Oct 09An analysis of pooled data from PII double-blind follow-up studies involving 159 men reported by the company. A statistically significant difference in standardised BPH symptom score improvement at a mean of 13.5 months after a single injection was found between NX-1207 2.5mg and placebo. The median improvement in BPH Symptom Score with NX-1207 at 12 months was 9 points (p<0.003) [3].
Oct 09In two multi-centre PII US prospective randomized blinded trials, the aggregated mean improvement in the BPH symptom score for 2.5mg NX-1207 was 10.3 points (increase of 44%) at 3 months. By comparison, currently approved drugs for BPH provide on average 3 to 5 points improvement according to the company, and often have unwanted side effects such as impotence, loss of libido, retrograde ejaculation, dizziness, and weakness [3].
Oct 09NX-1207 is injected by a urologist in an outpatient setting directly into the zone of the prostate where the enlargement occurs.

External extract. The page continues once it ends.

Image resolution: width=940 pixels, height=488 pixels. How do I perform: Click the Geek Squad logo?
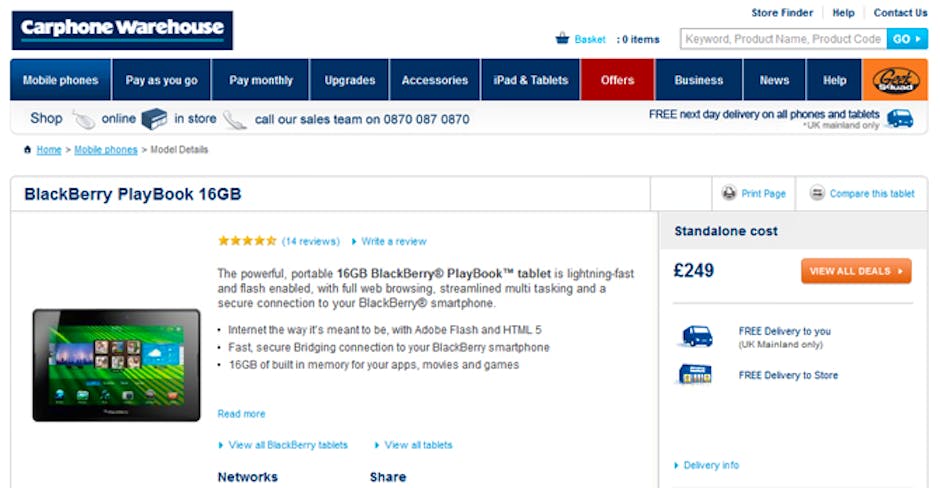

The procedure lasts on average 5-10 minutes, with the injection taking 1-2 minutes, does not require anaesthesia or catheterization [3].
Feb 09At 12 months post-treatment, more than seven times as many positive responses to treatment were documented in patients who received NX-1207 compared to patients who received finasteride. A positive response was defined as a 9 point or more BPH Symptom Score improvement without any subsequent BPH treatments of any kind, and corresponded to a minimum 37.5% improvement in BPH symptoms. The difference in response rate between NX-1207 and the comparator was statistically significant (p=.01). The range of improvement in individual patients who received NX-1207 and were categorised as responders was 37.5 to 93% reduction in symptoms. Overall, 76.7% of subjects who received a single dose of NX-1207 reported no further BPH treatment after 12 months (p=.01). (2)
Jan 09Safety results from PII study - no serious drug side effects revealed. NX 1207 has also completed two Phase I and II studies - caused ~ >23% prostate shrinkage in 1 month with minimal side effects(1).